* _Information_:

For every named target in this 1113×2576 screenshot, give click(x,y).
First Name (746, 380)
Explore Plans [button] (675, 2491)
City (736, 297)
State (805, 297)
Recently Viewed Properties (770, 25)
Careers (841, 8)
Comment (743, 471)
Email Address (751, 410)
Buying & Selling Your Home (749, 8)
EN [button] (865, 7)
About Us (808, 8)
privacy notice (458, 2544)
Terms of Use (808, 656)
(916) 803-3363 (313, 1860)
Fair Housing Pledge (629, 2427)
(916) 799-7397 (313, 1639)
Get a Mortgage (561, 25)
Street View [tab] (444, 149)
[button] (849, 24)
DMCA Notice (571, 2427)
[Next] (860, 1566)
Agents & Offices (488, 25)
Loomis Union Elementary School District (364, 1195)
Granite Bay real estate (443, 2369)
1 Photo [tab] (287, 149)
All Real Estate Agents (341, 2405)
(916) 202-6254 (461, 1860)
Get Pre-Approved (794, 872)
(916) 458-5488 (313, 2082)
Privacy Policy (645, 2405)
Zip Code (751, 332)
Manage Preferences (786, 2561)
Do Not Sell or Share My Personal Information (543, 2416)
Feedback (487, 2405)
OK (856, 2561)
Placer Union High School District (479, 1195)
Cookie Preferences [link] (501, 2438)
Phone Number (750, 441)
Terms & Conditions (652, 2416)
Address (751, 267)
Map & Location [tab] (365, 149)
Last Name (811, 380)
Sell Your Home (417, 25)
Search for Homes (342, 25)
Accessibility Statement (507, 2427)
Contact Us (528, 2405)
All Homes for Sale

...

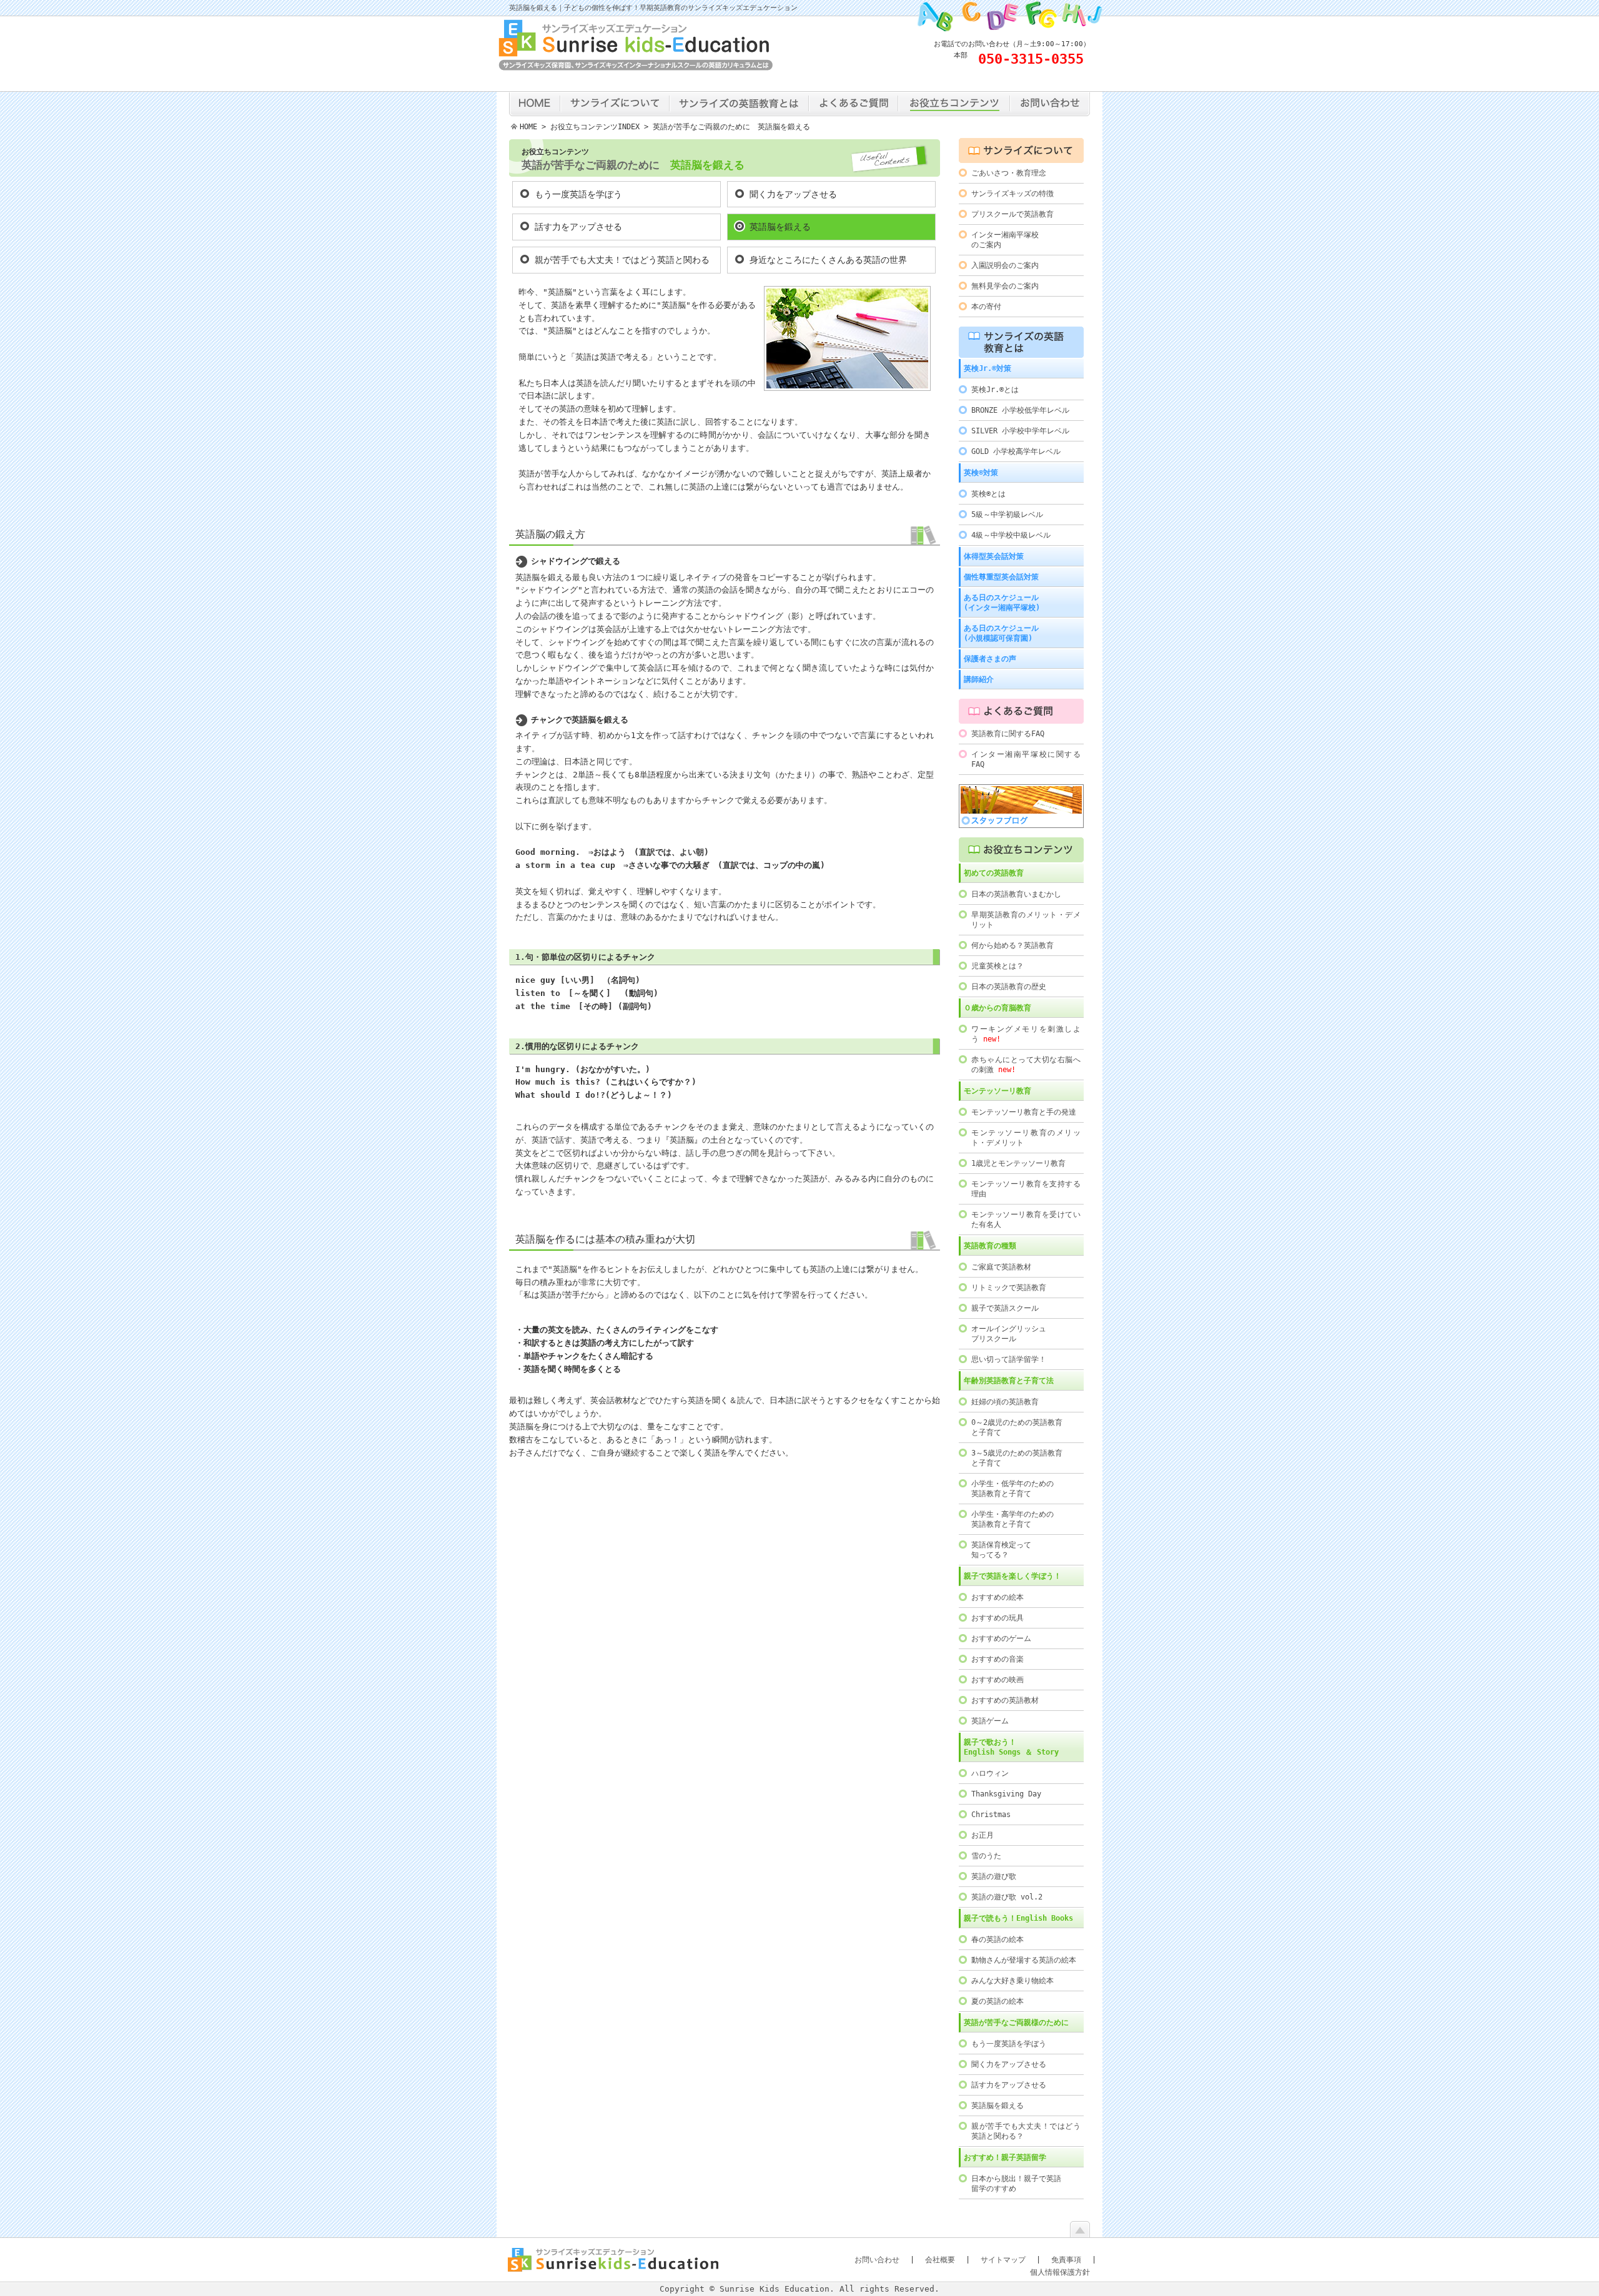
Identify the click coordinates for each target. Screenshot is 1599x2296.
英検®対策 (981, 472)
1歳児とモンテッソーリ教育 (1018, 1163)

* _Exercise details_: Within the material above, extract exactly the lines that start at the line containing "Street View [tab] (444, 149)" and stop after the line containing "Get Pre-Approved (794, 872)", and only those.

* _Solution_:
Street View [tab] (444, 149)
[button] (849, 24)
DMCA Notice (571, 2427)
[Next] (860, 1566)
Agents & Offices (488, 25)
Loomis Union Elementary School District (364, 1195)
Granite Bay real estate (443, 2369)
1 Photo [tab] (287, 149)
All Real Estate Agents (341, 2405)
(916) 202-6254 (461, 1860)
Get Pre-Approved (794, 872)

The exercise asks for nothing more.